_Records for the task:_
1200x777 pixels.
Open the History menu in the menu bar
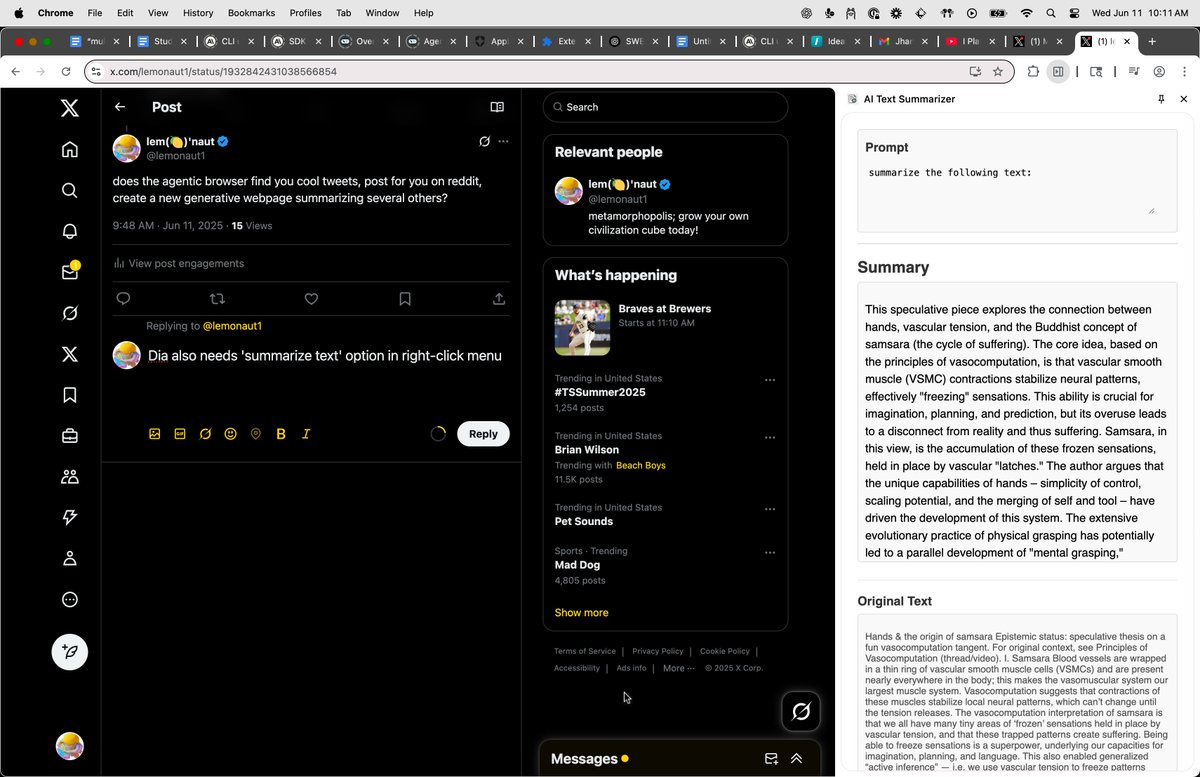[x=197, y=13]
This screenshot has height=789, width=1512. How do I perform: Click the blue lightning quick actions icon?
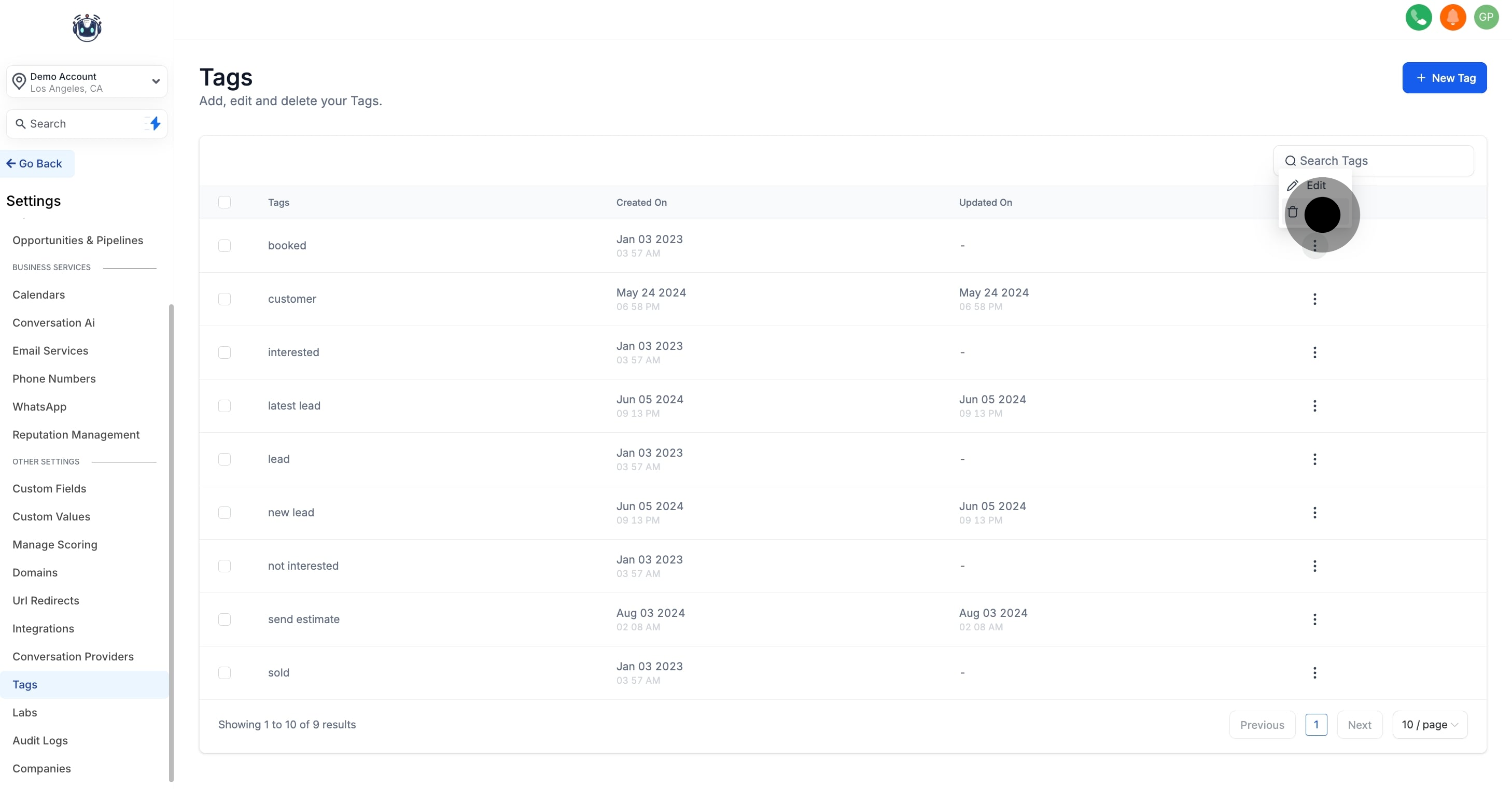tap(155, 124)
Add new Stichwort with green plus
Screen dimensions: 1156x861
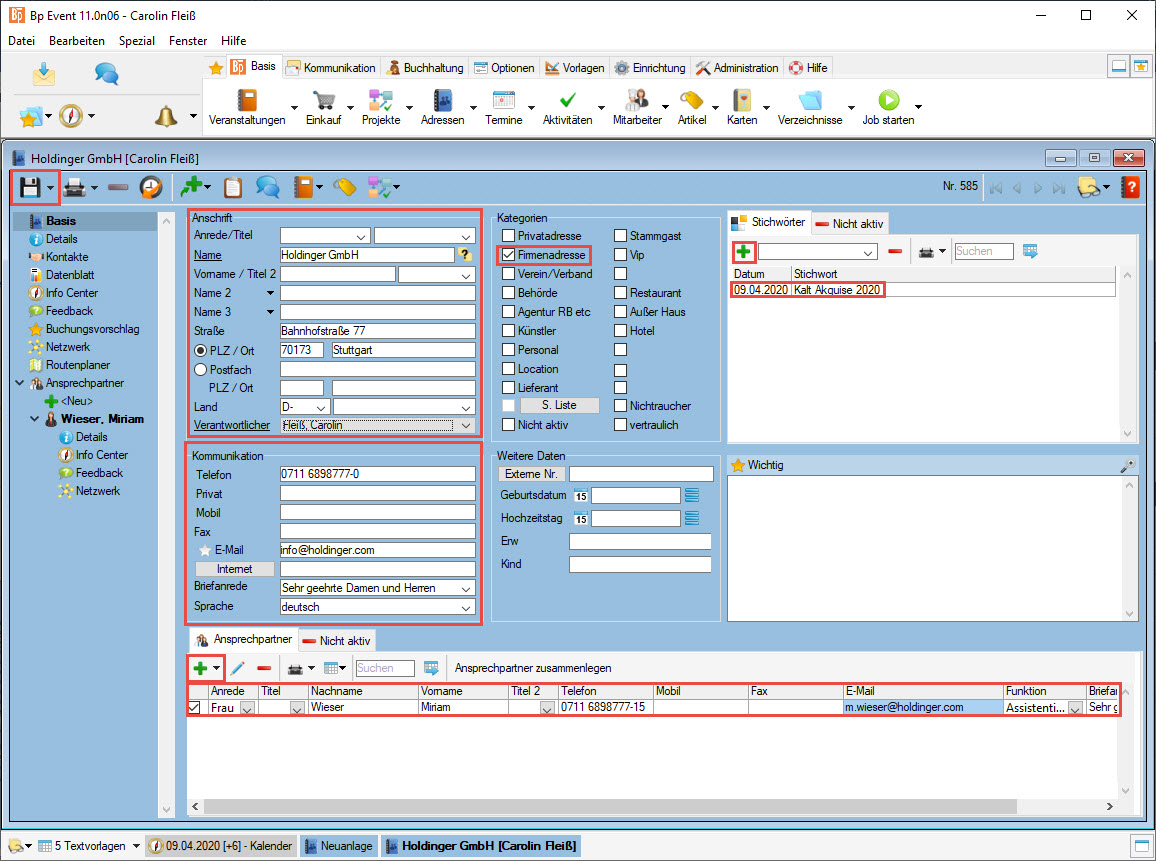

* * *

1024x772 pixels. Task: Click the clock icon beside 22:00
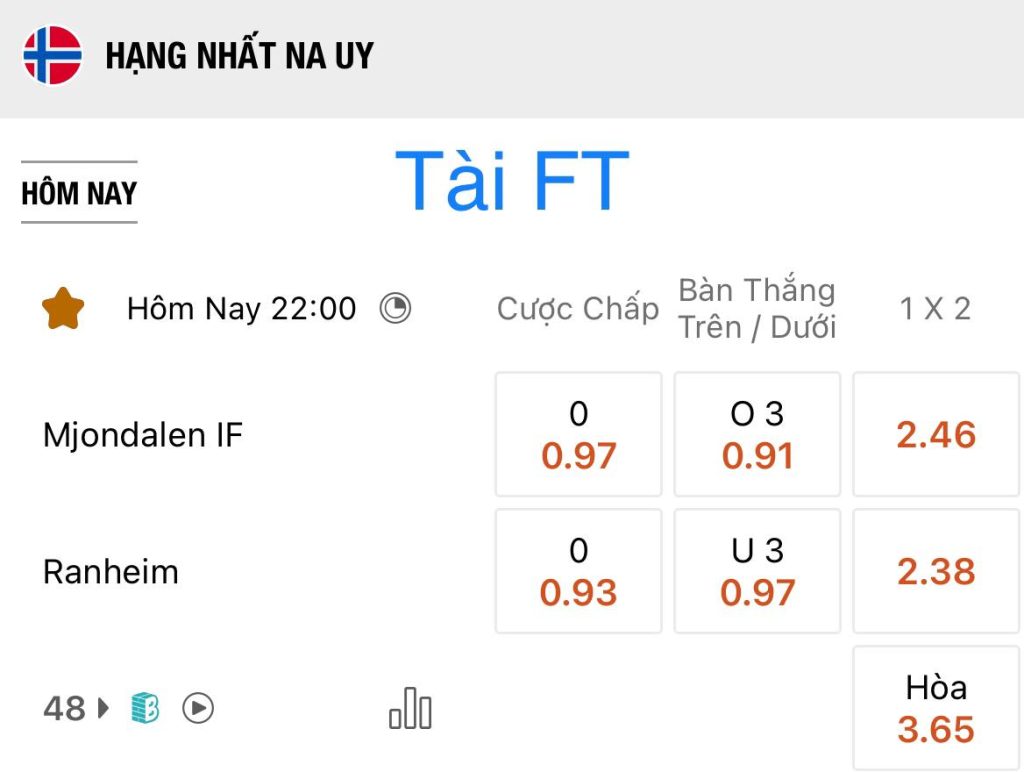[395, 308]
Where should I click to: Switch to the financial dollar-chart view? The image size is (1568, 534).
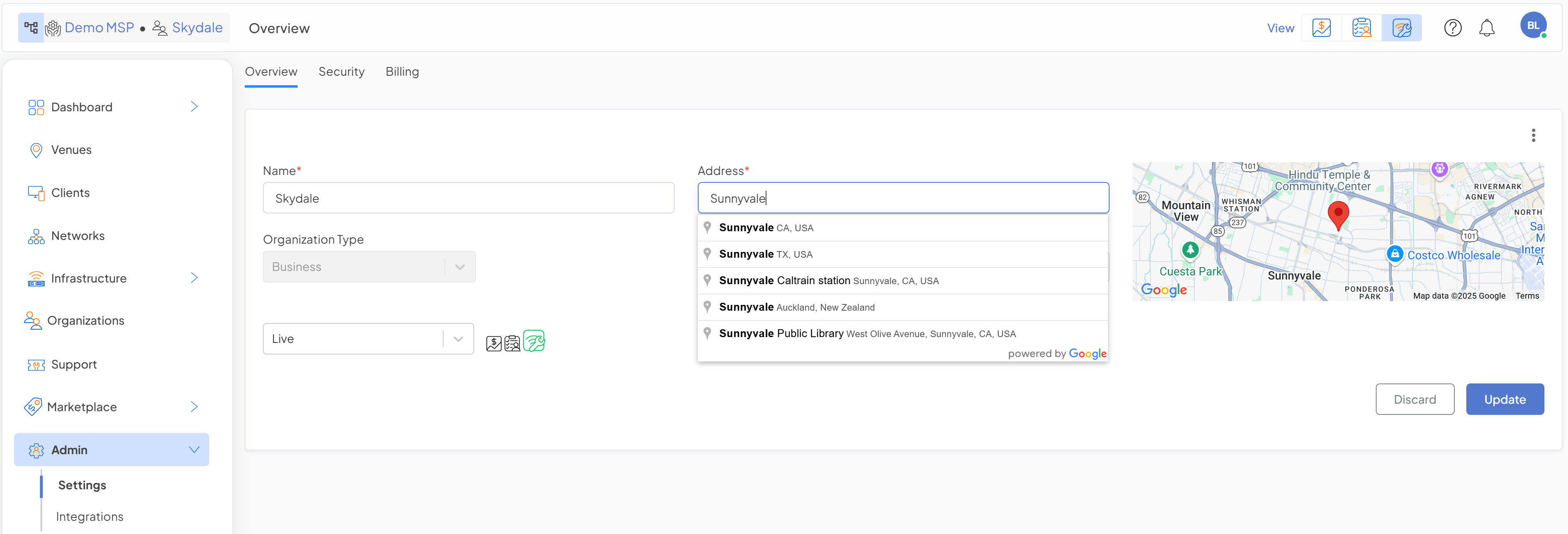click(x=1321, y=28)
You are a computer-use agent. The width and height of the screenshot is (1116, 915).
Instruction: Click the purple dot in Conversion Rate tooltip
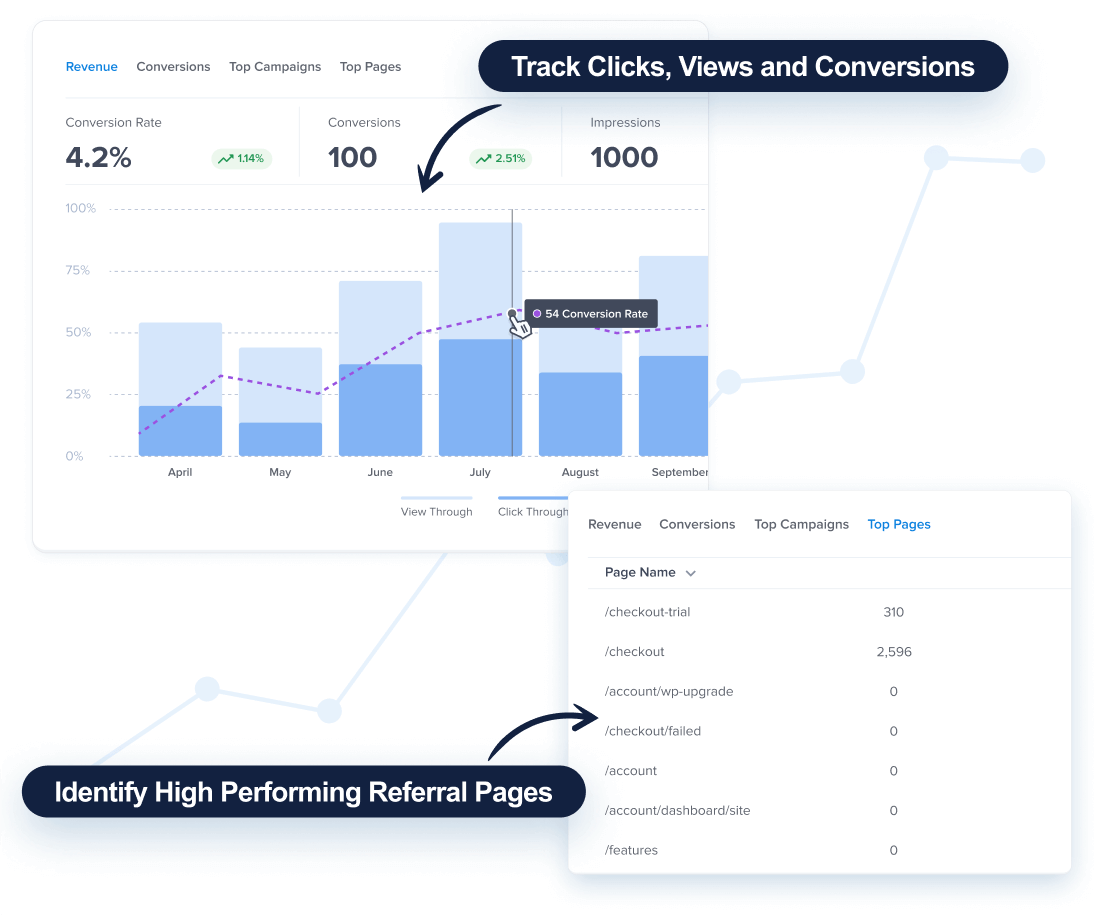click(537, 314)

_Your task:_
Please pick out every line of the listing above that contains the string "icon" and copy each one. Count only matches with the same capitalization.

_Reply to the exercise:_
This screenshot has height=789, width=1512. How do I perform: Click the blue lightning quick actions icon?
1024x772 pixels. Task: Click the clock icon beside 22:00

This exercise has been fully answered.